Thursday, February 12, 2015

Blog Tour: Sin Eater's Daughter by Melinda Salisbury

I'm really happy today to be taking part in the blog tour for fab UKYA debut book The Sin Eater's Daughter by Melinda Salisbury.  I absolutely adore this book, I think Mel is LOVELY and I'm really excited for people to read this book and fall in love with the world, the characters and the story like I did!  

The Sin Eater's Daughter by Melinda Salisbury is AVAILABLE NOW! It was published the 5th February by Scholastic and I really do recommend that you find yourself a copy of this magical book. If you'd like to know more about The Sin Eater's Daughter or about Melinda Salisbury, please do visit the following links. For now, I'm going to hand you over the Mel to tell you more about fairy tales... 



Fairy Tales and The Sin Eater's Daughter
by Melinda Salisbury


Fairy stories have always been a favourite of mine. I suppose they've always been a favourite of everyone’s, whether we realise it or not. They’re such an intrinsic part of human nature, it’s fascinating that virtually every culture in the world has their own fairy tales and mythologies. Though it’s impossible to prove it, every culture on the planet will at some point have passed down legends and tales, father to son, mother to daughter; around campfires, in bedrooms, in sickrooms, in playgrounds. Stories to entertain, to enlighten, stories to warn and teach. They are woven into the fabric of society in a way that makes them inseparable from who we are and what we've become. I grew up centuries after the English witch trials, yet I remember (incredibly cruelly) labelling the older woman who lived alone at the end of my street a “witch”. Where did that idea come from? Where else but fairy tales?

I remember assuming goodness and beauty were one and the same, again, a concept born visible in most fairy tales – virtuous girls shone with beauty, brave young men were always handsome. A less conventional outside usually (but not always) indicates a fundamental flaw within – sometimes it can be overcome (Beauty and the Beast) sometimes not (Rumpelstiltskin). The lessons in these stories, guiding and shaping national identities.

Here in Europe we grew up with versions of Charles Perrault, Hans Christian Anderson, and The Grimm Brothers' stories in one way or another – whether the purest written form or the Disney modernisations. They’re more than stories, they’re our history too.

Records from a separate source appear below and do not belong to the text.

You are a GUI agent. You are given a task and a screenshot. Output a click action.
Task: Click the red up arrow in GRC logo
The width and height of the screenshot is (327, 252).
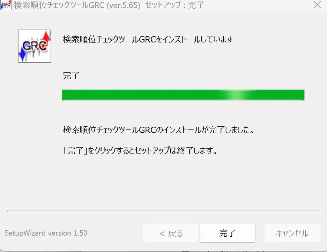pos(46,38)
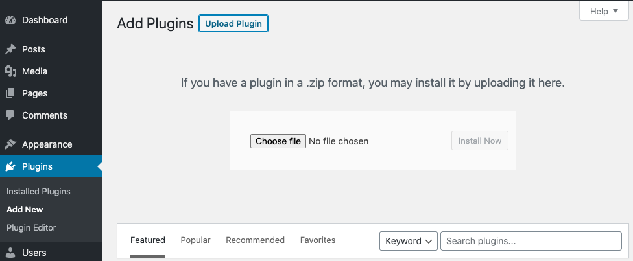Click the Appearance paintbrush icon
The height and width of the screenshot is (261, 633).
(10, 144)
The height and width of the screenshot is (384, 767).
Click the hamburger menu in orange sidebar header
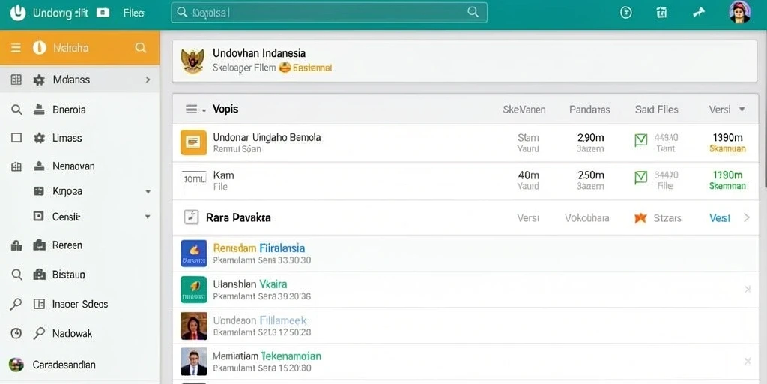[x=16, y=47]
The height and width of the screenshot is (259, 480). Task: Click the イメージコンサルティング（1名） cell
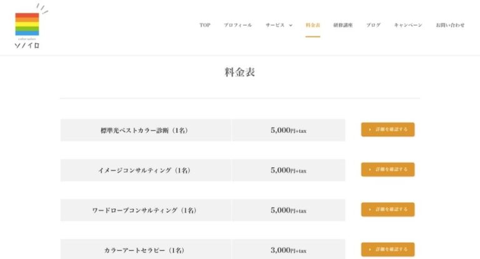[145, 170]
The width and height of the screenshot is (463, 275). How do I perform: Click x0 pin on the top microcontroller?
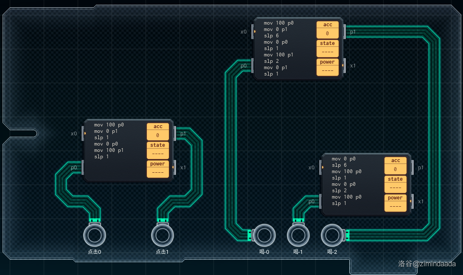click(x=253, y=31)
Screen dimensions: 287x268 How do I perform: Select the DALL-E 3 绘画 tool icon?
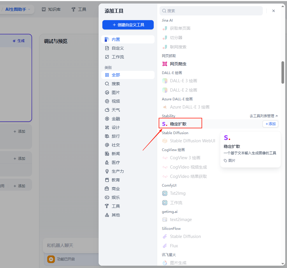pyautogui.click(x=165, y=81)
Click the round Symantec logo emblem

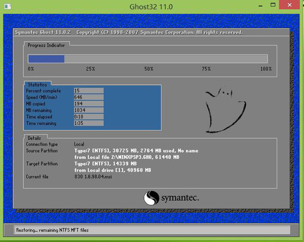(153, 198)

What’s more interesting to me is the way the stories are surprisingly similar outside of Europe and America, despite the geographical, technical and cultural distances between them. Does anything better illustrate how fundamental the fears and hopes of humans are? All cultures have tales that warn of the dangers of disobeying parents, of too-proud princes being taught lessons of humility, of sly creatures luring young women to their doom with false promises and pretty words.

Personally, I favour the older, darker fairy tales. The versions where people are forced to dance in red-hot, cast-iron shoes, where queens are wicked and cruel, where there are many trials to survive before the end, which isn't always happy. I think this is pretty evident in The Sin Eater’s Daughter – both in Twylla’s world and the fairy tales that exist in it, particularly The Sleeping Prince. I knew I wanted my world to have those tales woven into its fabric – half forgotten and dismissed, lying dormant and waiting. I wanted to give Twylla that feeling of being alone in the woods, not able to see the path ahead, or turn back.

For me, the story wouldn't have been complete without its own folklore, because it’s too big a part of cultural identity to ignore. When I was building the world of The Sin Eater’s Daughter, I created a geographical landscape, a theological landscape, and its own mythology, because it was needed to bring the world to life. All worlds and cultures have these stories, it’s how people explain the world around them, especially with an absence of science and technology to do so. Heck, even with technology and science explaining the world to us, we, as humans, still can’t help that prickling of fear we get when we feel eyes on us in the woods, or when we see something out of the corner of our eye that shouldn't be there. We can tell ourselves the rational explanation, but the feelings… They come from something far older, far more ingrained.

All the knowledge in the world can’t undo centuries of fairy tales, of witches and princesses and dragons, quests and pacts and battles. And I love that.


1 comment:

  1. Such a lovely post - fairy tales are awesome and the lessons they impart whether we know them are not at the time :)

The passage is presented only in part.